### WORK ORDER
The required answer is each line in the entries below where "click" occurs.

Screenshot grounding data
%%
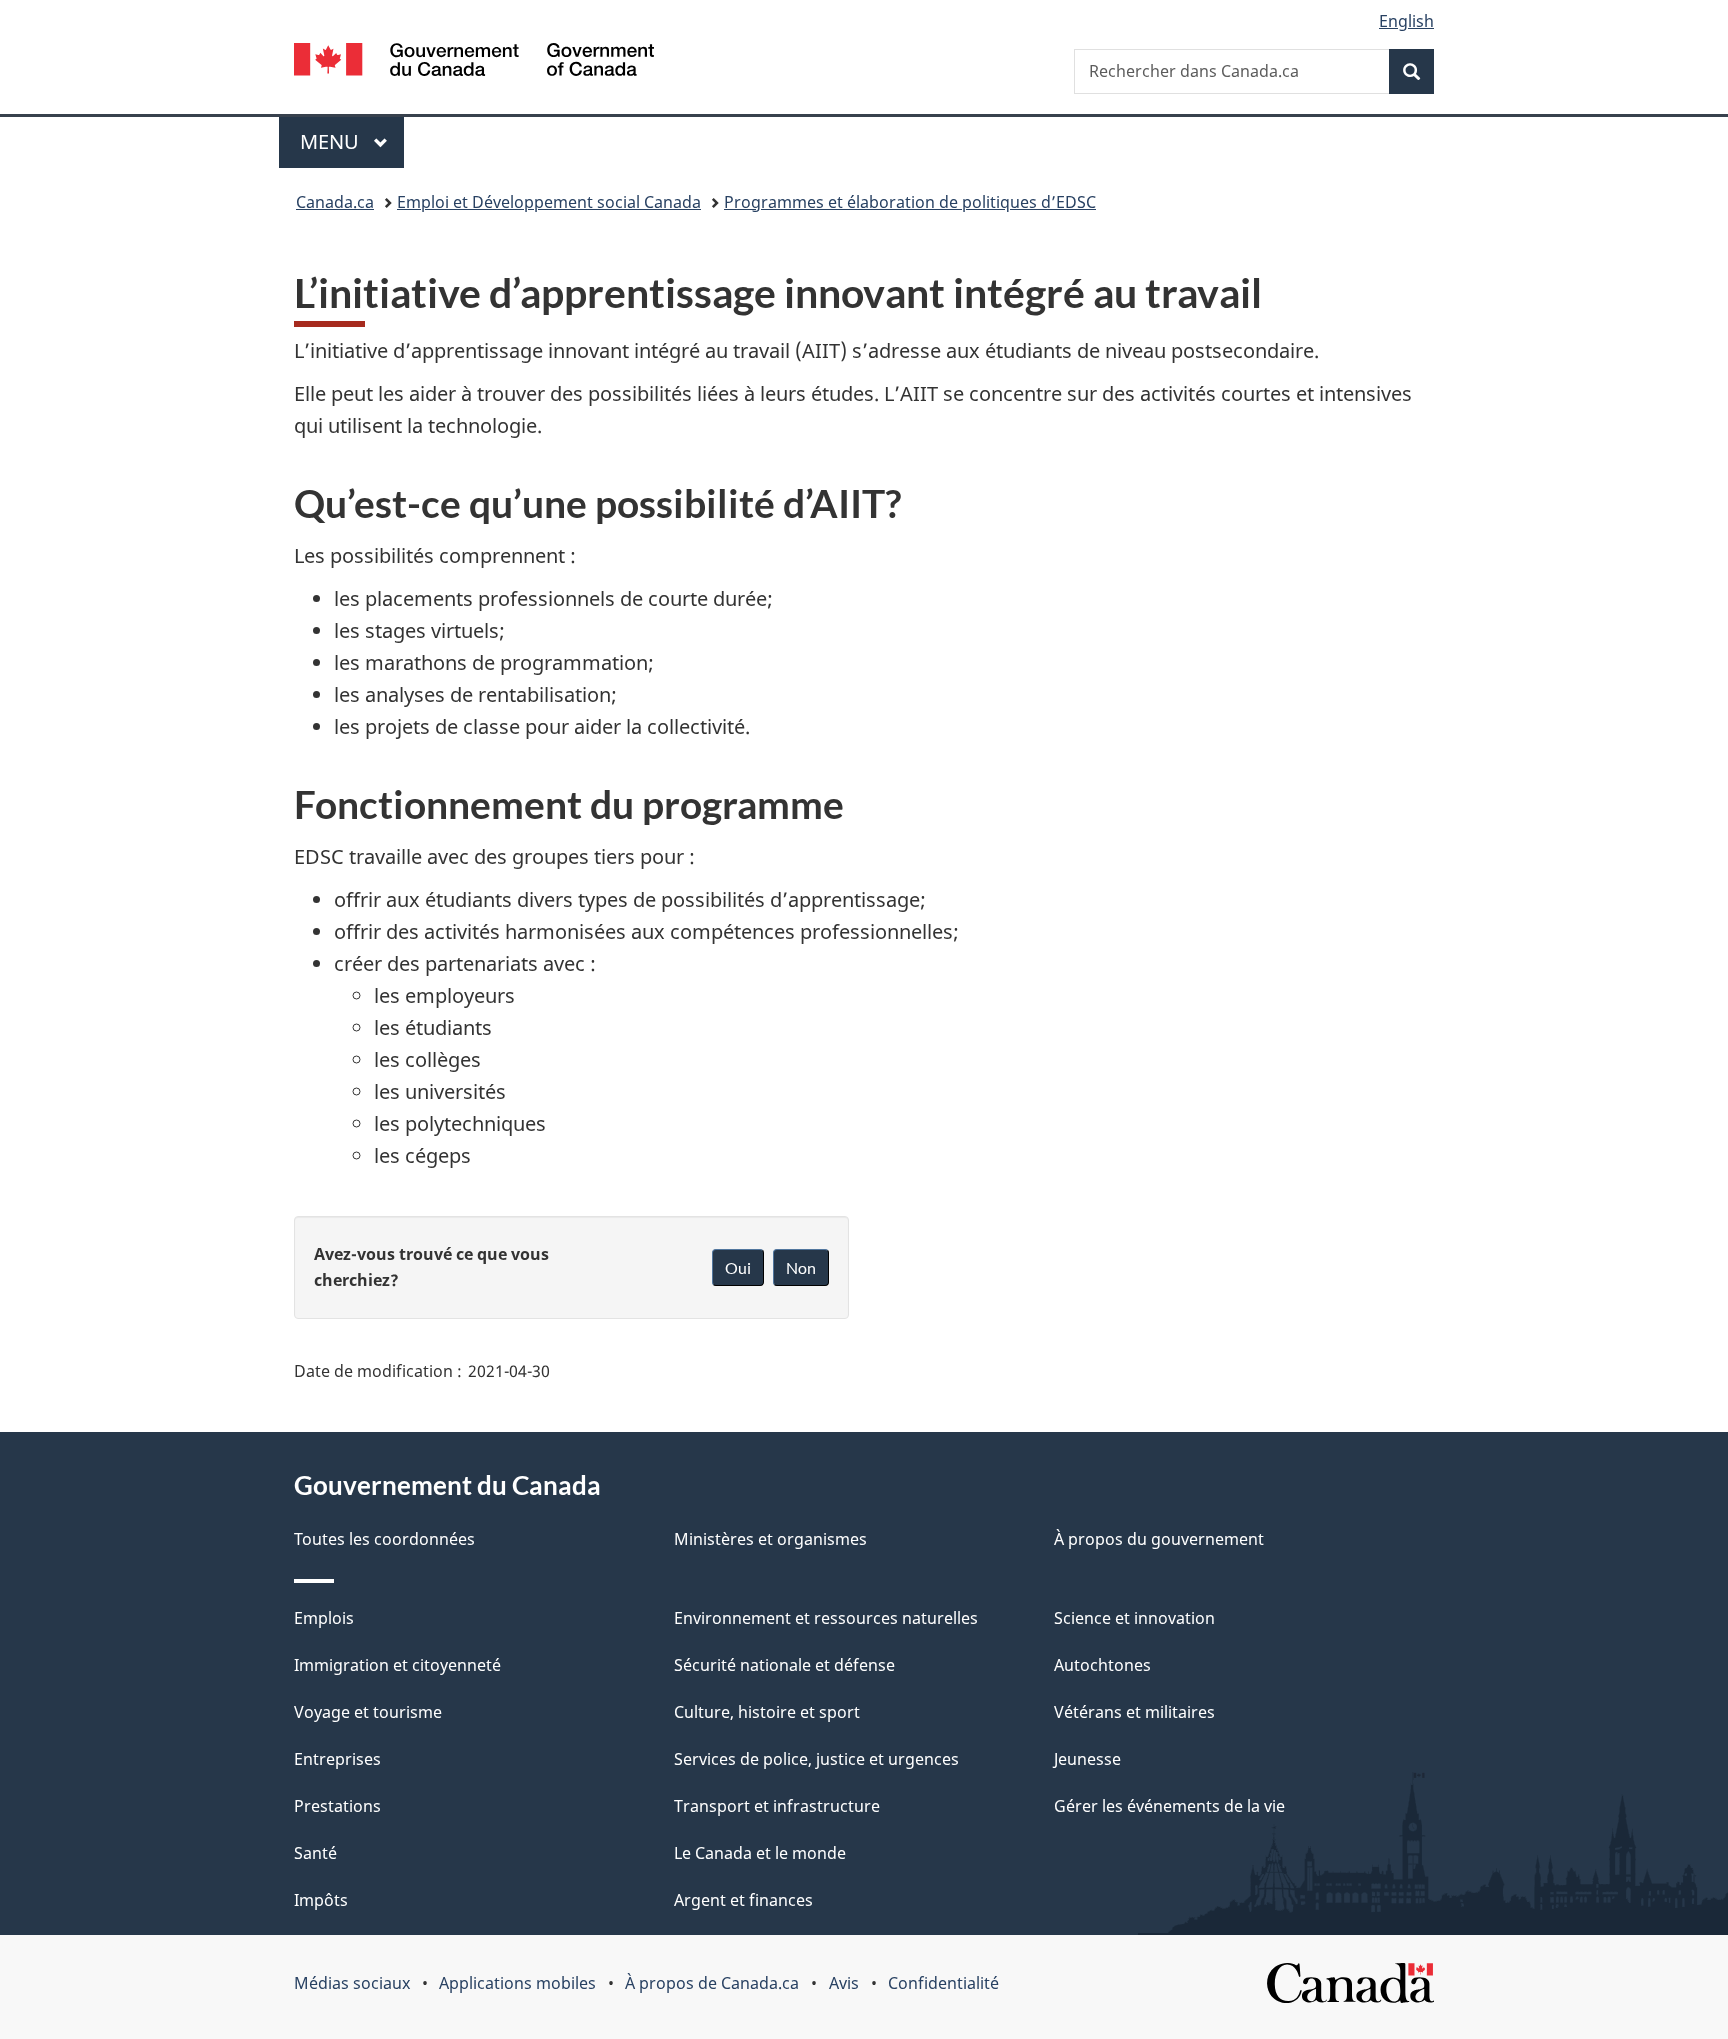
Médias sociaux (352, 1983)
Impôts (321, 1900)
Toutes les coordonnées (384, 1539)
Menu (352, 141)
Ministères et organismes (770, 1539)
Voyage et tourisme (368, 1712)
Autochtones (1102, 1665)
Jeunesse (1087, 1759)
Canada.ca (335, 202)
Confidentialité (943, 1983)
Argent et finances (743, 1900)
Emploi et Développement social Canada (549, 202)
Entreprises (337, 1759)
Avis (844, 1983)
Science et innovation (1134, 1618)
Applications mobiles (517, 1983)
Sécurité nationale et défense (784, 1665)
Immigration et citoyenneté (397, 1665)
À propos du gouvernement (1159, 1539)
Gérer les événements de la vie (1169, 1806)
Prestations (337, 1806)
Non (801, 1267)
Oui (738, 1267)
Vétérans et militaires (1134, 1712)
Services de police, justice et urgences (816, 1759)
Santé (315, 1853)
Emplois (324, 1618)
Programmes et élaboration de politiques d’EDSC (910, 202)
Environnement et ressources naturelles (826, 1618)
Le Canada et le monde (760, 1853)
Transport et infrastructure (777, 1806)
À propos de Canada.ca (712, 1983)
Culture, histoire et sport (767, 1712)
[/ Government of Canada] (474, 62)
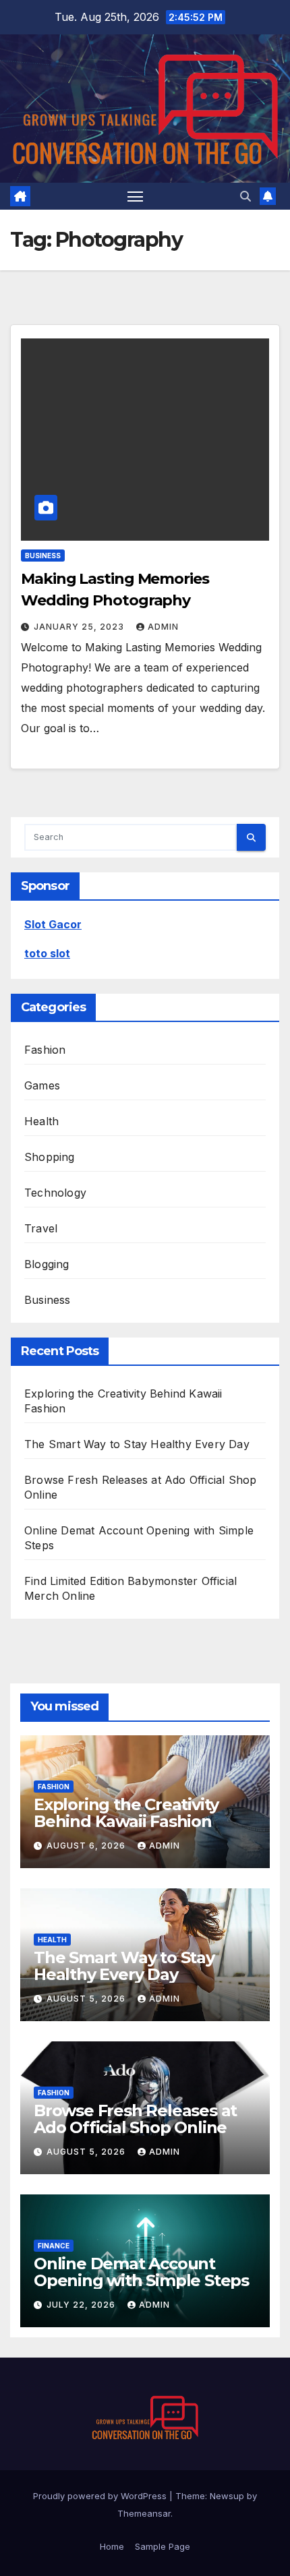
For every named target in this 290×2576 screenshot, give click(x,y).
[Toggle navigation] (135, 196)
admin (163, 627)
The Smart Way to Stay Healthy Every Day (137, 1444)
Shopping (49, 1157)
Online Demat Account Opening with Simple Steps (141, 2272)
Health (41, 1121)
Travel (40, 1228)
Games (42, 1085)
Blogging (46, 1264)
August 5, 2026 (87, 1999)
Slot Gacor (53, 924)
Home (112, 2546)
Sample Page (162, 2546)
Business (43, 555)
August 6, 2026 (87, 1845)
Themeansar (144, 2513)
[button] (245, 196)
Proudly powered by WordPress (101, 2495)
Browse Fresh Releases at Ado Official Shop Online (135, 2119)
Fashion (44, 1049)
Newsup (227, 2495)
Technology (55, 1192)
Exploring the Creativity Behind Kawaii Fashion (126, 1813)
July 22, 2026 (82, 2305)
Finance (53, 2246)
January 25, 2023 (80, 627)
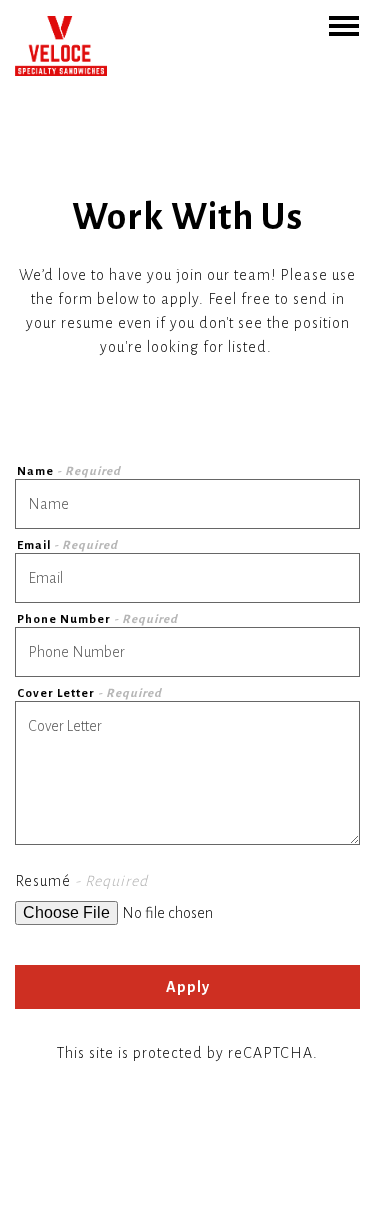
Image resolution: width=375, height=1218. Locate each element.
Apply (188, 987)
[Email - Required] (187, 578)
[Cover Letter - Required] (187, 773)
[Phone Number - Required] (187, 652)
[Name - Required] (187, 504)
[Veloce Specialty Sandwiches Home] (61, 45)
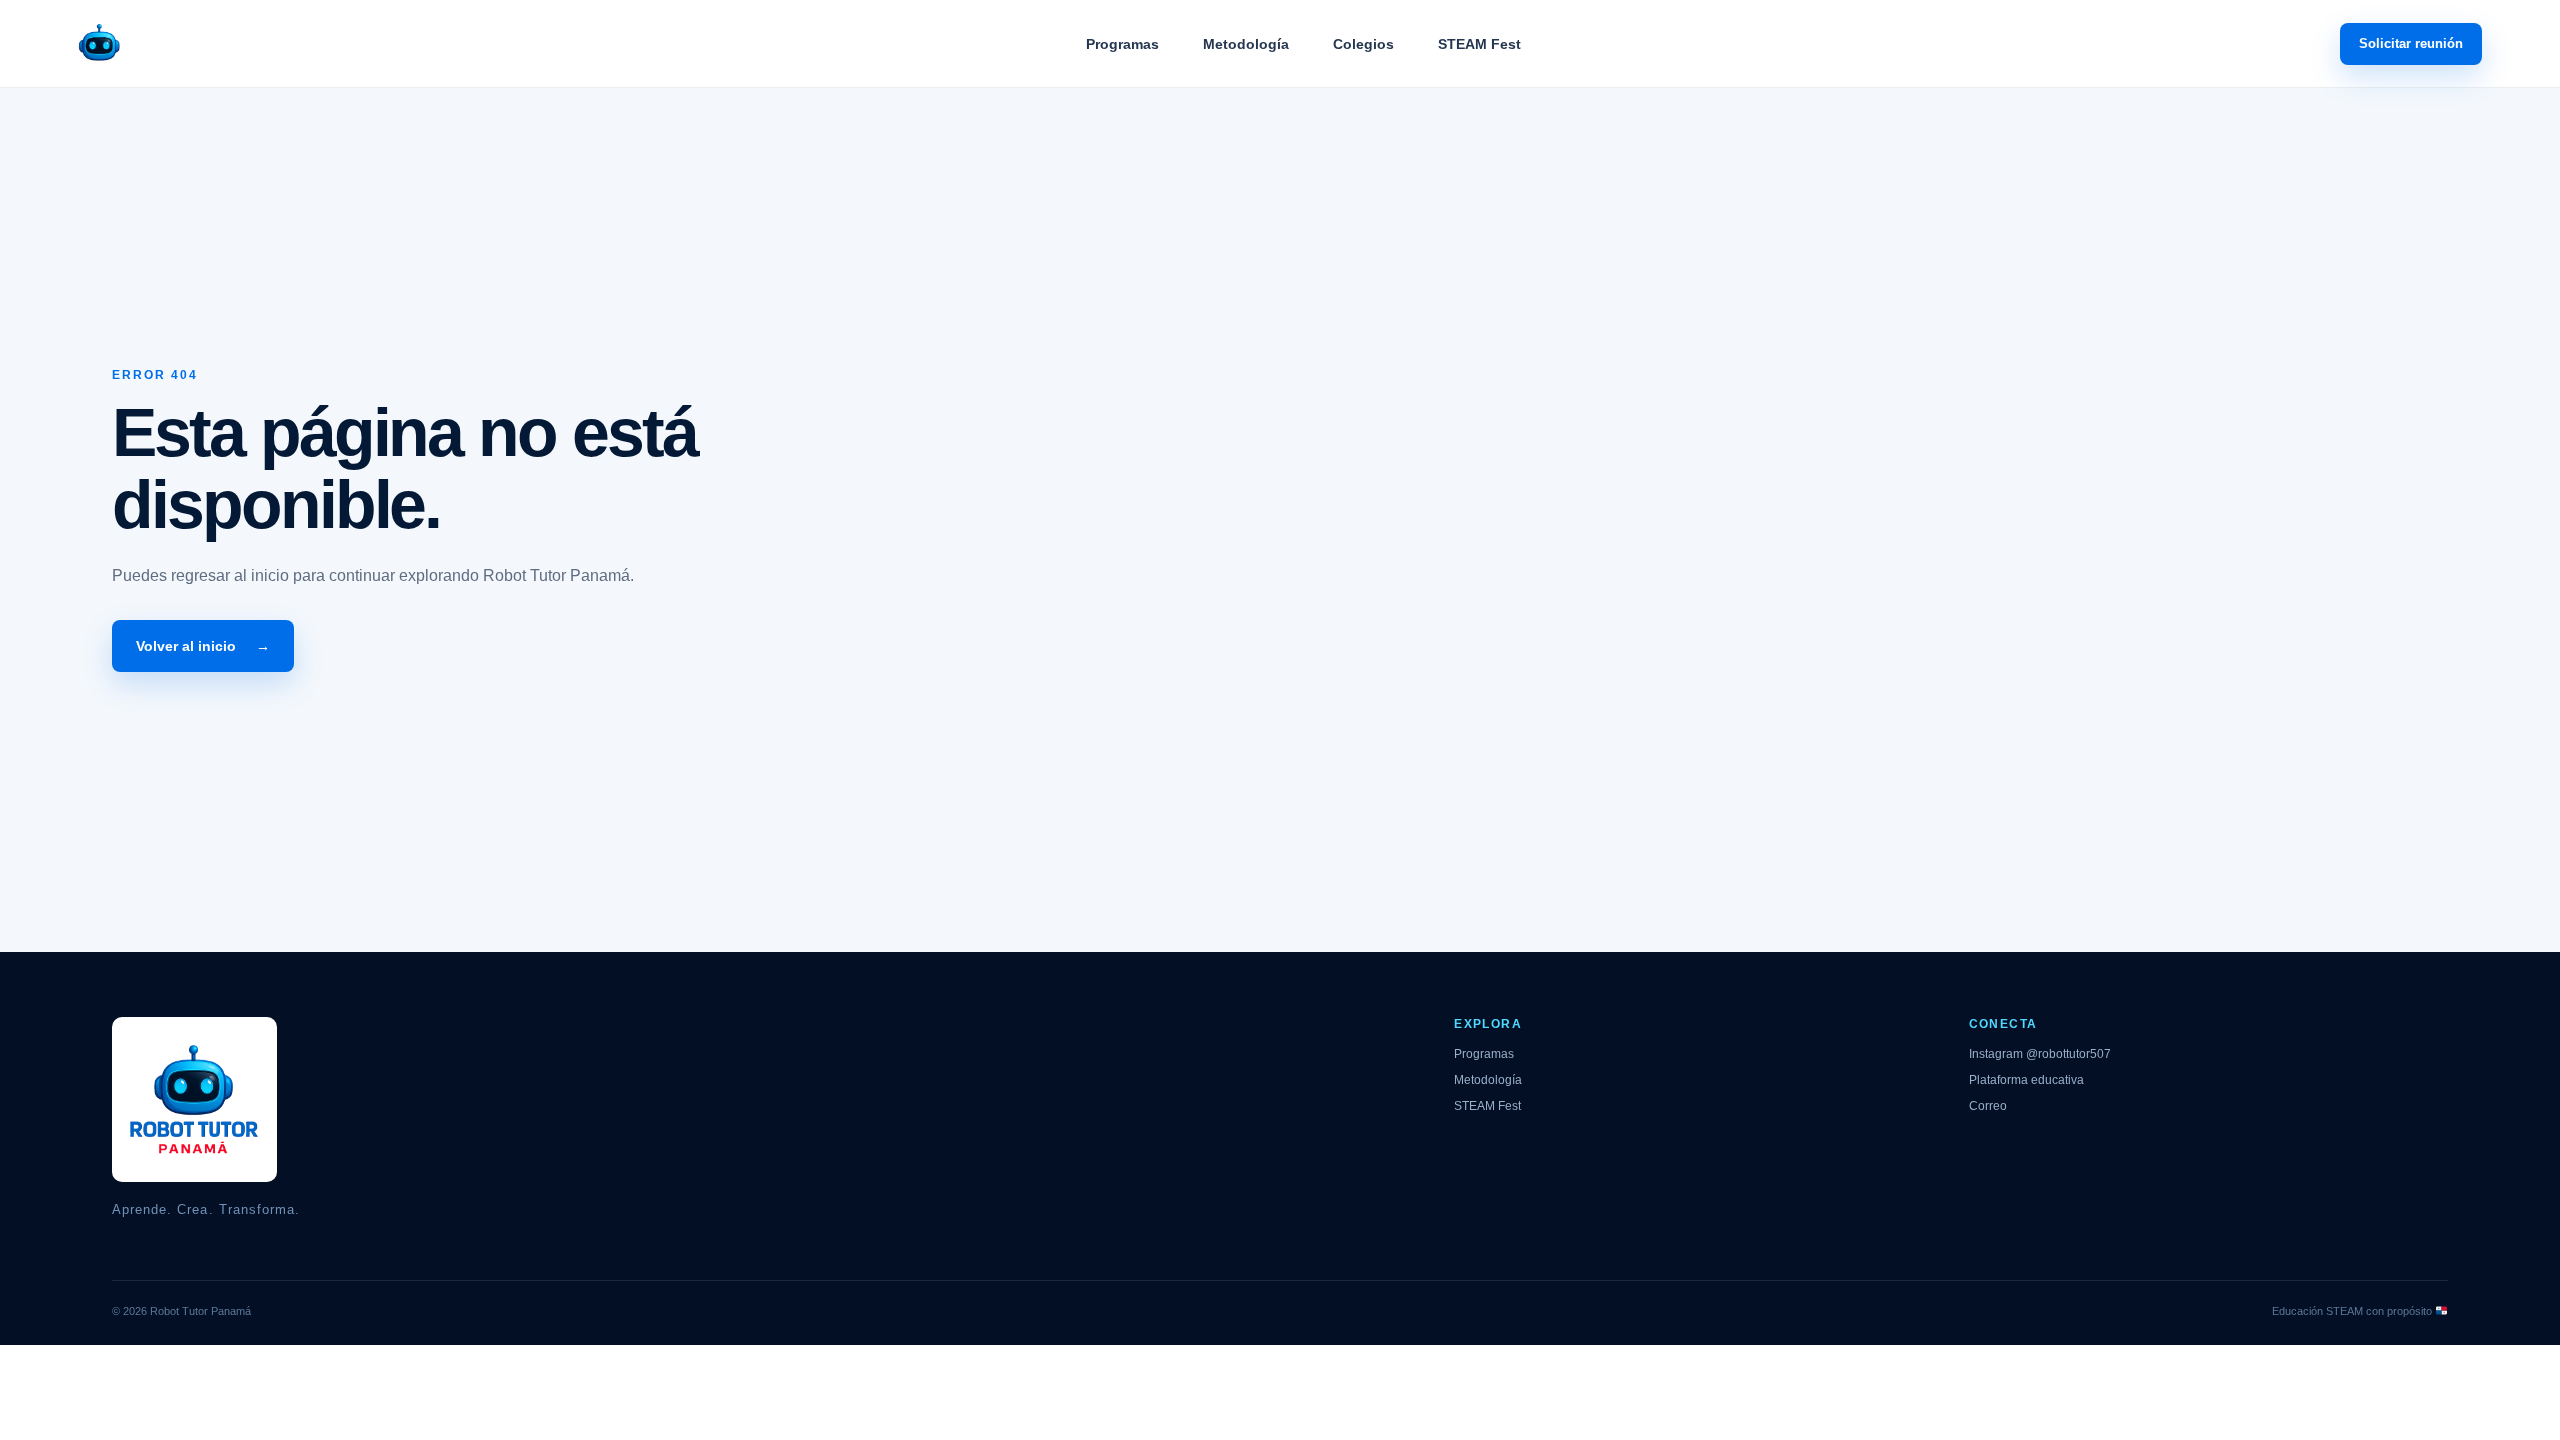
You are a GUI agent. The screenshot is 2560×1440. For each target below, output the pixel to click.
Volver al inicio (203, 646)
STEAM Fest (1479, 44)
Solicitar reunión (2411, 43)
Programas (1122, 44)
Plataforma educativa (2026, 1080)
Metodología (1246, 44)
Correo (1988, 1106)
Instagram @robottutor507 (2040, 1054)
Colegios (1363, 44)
%%
### EXERCISE RESPONSE
For every named target in this 290×2576 screenshot, give click(x,y).
You are a GUI agent. The screenshot is 2560×1440. For each target below, output the pixel to click.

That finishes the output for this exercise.